Let's take a really simple example:
<!ELEMENT a (b?, c)>
<!ELEMENT b (#PCDATA)>
<!ELEMENT c (#PCDATA)>
or as a TREX pattern:
<element name="a">
<optional>
<element name="b">
<anyString/>
</element>
</optional>
<element name="c">
<anyString/>
</element>
</element>
Let's try and write a Schematron schema that accepts exactly this
grammar. I'm no Schematron expert, but here's my naive attempt (actual
text of error messages omitted):
<schema>
<pattern>
<rule context="a">
<assert test="count(c)">...</assert>
<assert test="count(*) = count(b|c)">...</assert>
<assert test="count(c) <= 1">...</assert>
<assert test="count(b) <= 1">...</assert>
<assert test="b[preceding-sibling::c]">...</assert>
<assert test="@*">...</assert>
</rule>
<rule context="b|c">
<assert test="*">...</assert>
<assert test="@*">...</assert>
</rule>
</pattern>
</schema>
I do not understand how this can possibly be considered an improvement
over the grammar.
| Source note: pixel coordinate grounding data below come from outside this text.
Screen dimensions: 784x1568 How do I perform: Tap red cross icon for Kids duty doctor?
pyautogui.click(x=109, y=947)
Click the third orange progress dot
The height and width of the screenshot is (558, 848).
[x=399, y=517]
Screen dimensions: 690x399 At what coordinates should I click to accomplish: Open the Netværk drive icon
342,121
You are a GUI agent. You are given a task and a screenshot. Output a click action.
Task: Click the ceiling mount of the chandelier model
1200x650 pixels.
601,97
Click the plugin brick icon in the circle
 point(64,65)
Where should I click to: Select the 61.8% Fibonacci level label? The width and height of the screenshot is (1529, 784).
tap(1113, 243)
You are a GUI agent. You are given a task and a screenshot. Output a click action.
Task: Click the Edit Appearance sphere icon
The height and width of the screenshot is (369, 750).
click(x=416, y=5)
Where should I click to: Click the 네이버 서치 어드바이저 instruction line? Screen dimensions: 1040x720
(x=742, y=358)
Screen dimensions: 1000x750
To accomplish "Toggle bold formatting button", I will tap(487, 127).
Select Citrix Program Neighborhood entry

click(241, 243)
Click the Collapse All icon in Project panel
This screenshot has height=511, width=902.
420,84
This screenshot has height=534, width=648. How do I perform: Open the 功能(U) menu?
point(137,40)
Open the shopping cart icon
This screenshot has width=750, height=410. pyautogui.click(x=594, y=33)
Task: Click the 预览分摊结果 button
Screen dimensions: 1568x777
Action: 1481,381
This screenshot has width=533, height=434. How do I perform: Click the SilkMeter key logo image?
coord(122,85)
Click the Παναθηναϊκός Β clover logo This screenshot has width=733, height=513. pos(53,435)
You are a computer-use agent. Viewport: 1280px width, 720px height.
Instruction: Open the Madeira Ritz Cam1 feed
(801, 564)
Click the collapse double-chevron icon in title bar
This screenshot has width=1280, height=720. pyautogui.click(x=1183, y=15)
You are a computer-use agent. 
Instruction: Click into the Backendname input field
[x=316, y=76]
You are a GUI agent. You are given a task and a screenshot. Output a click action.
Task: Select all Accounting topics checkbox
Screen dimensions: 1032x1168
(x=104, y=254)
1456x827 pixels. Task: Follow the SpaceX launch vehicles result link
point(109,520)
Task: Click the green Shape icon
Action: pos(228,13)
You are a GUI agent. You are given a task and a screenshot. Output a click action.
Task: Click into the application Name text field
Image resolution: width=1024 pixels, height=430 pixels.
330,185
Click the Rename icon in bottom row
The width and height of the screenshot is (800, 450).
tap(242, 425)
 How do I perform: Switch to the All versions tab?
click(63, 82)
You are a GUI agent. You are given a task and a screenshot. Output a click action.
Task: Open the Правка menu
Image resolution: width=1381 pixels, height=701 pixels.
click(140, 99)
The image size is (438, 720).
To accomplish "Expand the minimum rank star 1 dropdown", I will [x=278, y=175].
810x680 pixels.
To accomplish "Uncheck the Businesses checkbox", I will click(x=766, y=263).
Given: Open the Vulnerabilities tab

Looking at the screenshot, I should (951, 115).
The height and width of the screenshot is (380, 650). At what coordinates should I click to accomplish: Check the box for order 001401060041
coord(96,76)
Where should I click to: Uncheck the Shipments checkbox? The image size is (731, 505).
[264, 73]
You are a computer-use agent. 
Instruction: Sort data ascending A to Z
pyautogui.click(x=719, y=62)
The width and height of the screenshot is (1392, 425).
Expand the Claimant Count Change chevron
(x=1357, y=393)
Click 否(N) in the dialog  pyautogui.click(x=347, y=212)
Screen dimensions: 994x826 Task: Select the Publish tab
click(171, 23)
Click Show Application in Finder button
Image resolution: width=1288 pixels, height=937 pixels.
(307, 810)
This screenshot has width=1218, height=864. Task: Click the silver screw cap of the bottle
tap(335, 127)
For this case, the Schematron schema seems much
harder to write. Even for this trivial case, it's not obvious whether it
accurately captures my intent. Moreover, any current implementation is
likely to be much less efficient than the corresponding grammar based
approach; it will need random access to the instance document, and will
make probably about 6 or 7 passes over the children of the "a" element
in order to validate it. By constrast a grammar-based implementation
can do it in a single, streaming pass. Maybe some future Schematron
implementation will be able to optimize it, but that's just speculation,
whereas efficient implementation of grammars is well-established.
It seems self-evident to me that both grammars and path-based rule
systems have their place. Some problems can be solved most conveniently
with just grammars, some most conveniently with just path-based rule
systems and some most comveniently with a combination. Can't we just
leave it at that? What is the point of this crusade against grammars?